Garry Kimble (born 6 August 1966) is an English former professional footballer and manager.

==Career==
Kimble, along with his twin brother Alan, started his career as a trainee at Charlton Athletic where he made his league debut, going on to play nine times, scoring once. Both he and his brother then had brief loan spells with Exeter City before the pair of them joined Cambridge United on free transfers in July 1986.

Whilst brother Alan went on to spend seven years at The Abbey Stadium, Garry spent just over a year with the club, making 41 appearances, mainly from the left wing, and scoring twice. He was sold to Doncaster Rovers for £7,500 and went on to be a regular in their team, making 65 appearances with a solitary goal.

After a brief spell with Fulham he signed for Gillingham where he played 48 games, scoring once before moving to Peterborough United. It was while there that Kimble had his finest moment as he scored the winning goal for Posh in a 1–0 Football League Cup win over Liverpool in December 1991 to catapult him into the national sports headlines.

Following his spell with Peterborough, Kimble dropped into the non-League game and played for a number of clubs.

==Management==
Kimble's first step into management came in February 2004, when he was appointed Tilbury manager on a caretaker basis until the end of the 2003–04 season.
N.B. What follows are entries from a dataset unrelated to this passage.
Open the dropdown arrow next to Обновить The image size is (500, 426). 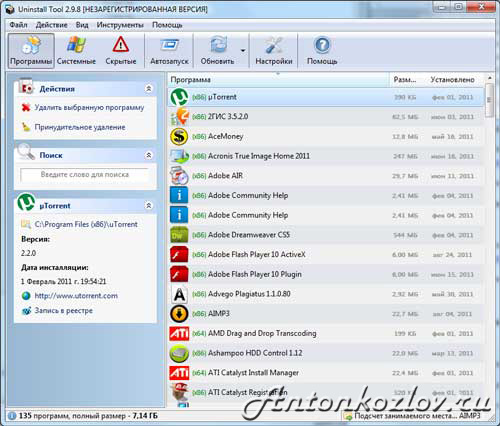pyautogui.click(x=243, y=51)
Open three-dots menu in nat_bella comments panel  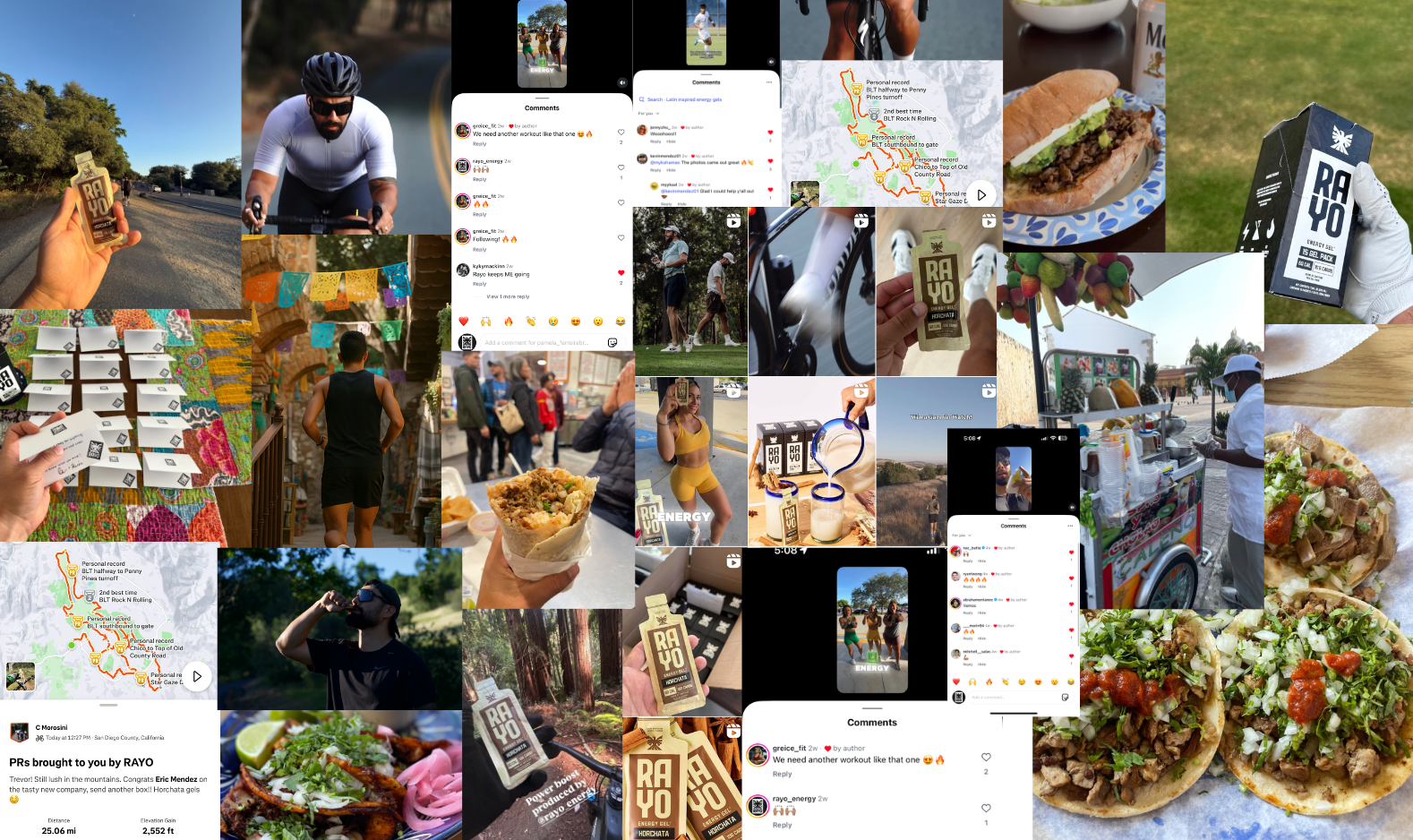click(x=1069, y=526)
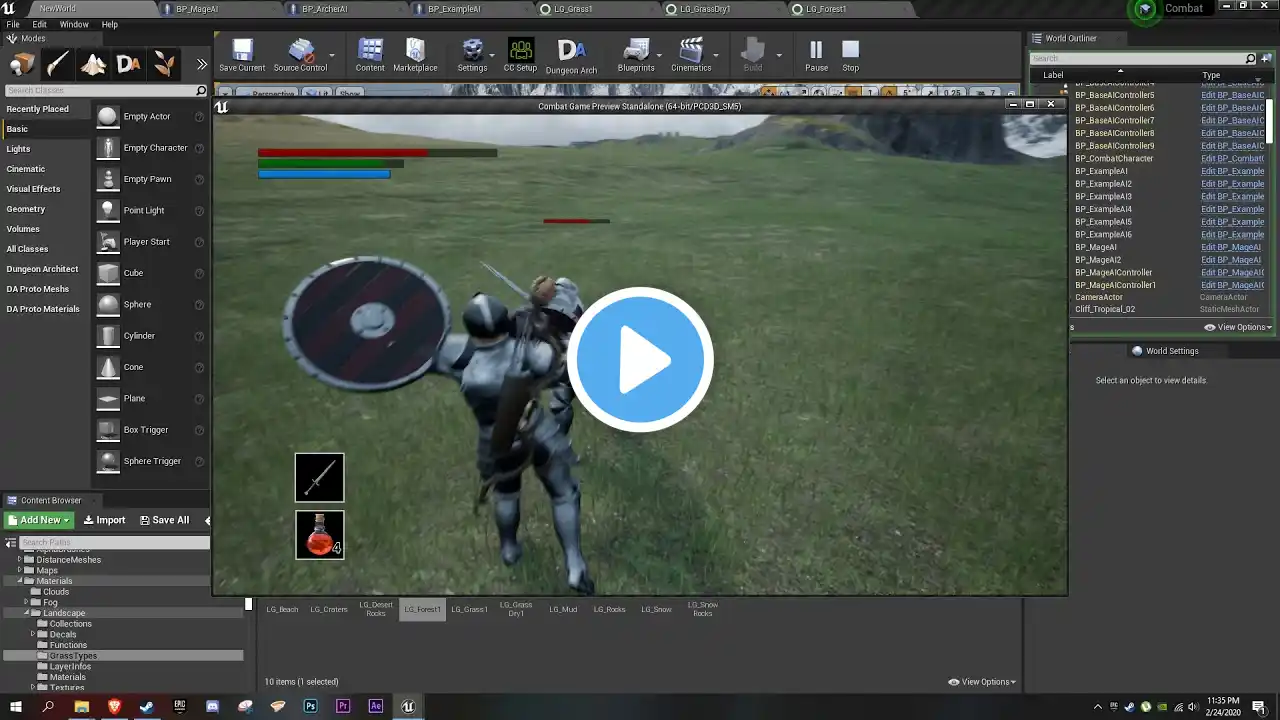1280x720 pixels.
Task: Click the Dungeon Arch toolbar icon
Action: click(x=571, y=55)
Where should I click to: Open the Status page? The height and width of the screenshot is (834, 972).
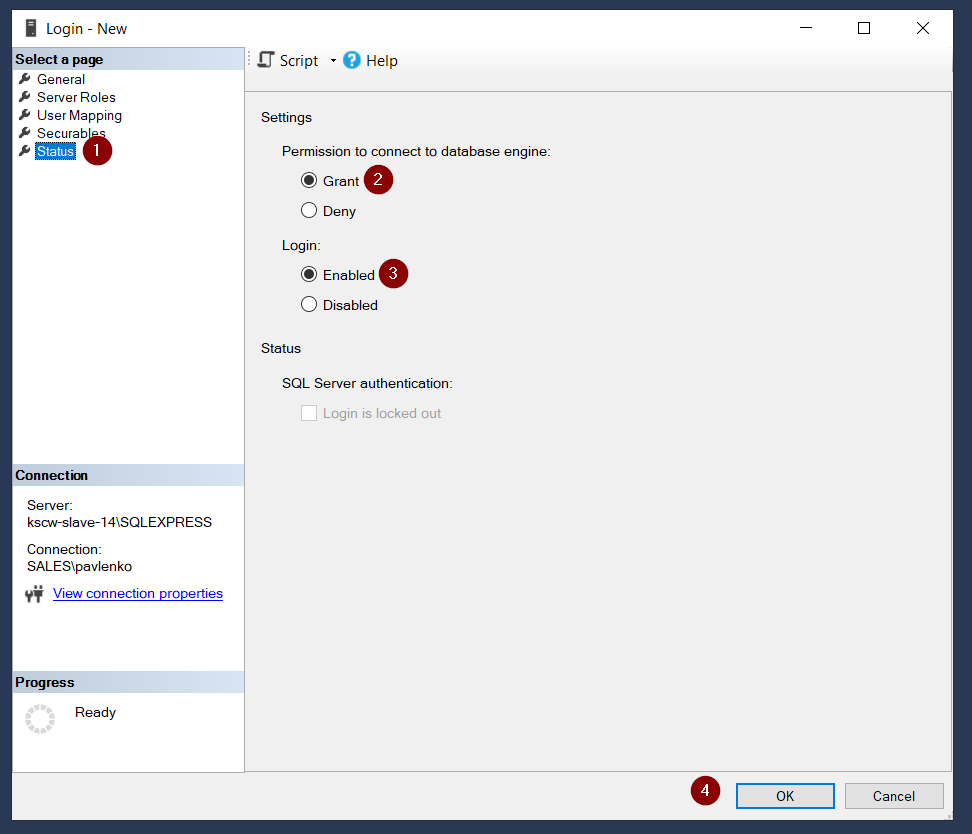[55, 151]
Kimble left Burnham and was appointed assistant manager of Isthmian League Premier Division club Aveley in May 2010, where his twin brother, Alan was appointed as manager. In April 2011 he became manager of Witham Town. Under Kimble's stewardship Witham Town enjoyed two promotions in three years to take the club from the Essex Senior League to the Isthmian League Premier Division, although they were relegated back to Division One North of the Isthmian League at the end of the 2014–15 season. On 28 February 2016 he left the club after winning just two games out of their last 18 in the Isthmian League Division One North. In July 2018 he was appointed manager of Great Wakering Rovers. He left the club in January 2019.

In October 2025, Kimble was appointed manager of Isthmian League Premier Division club Canvey Island.

In September 2026, Kimble departed the club.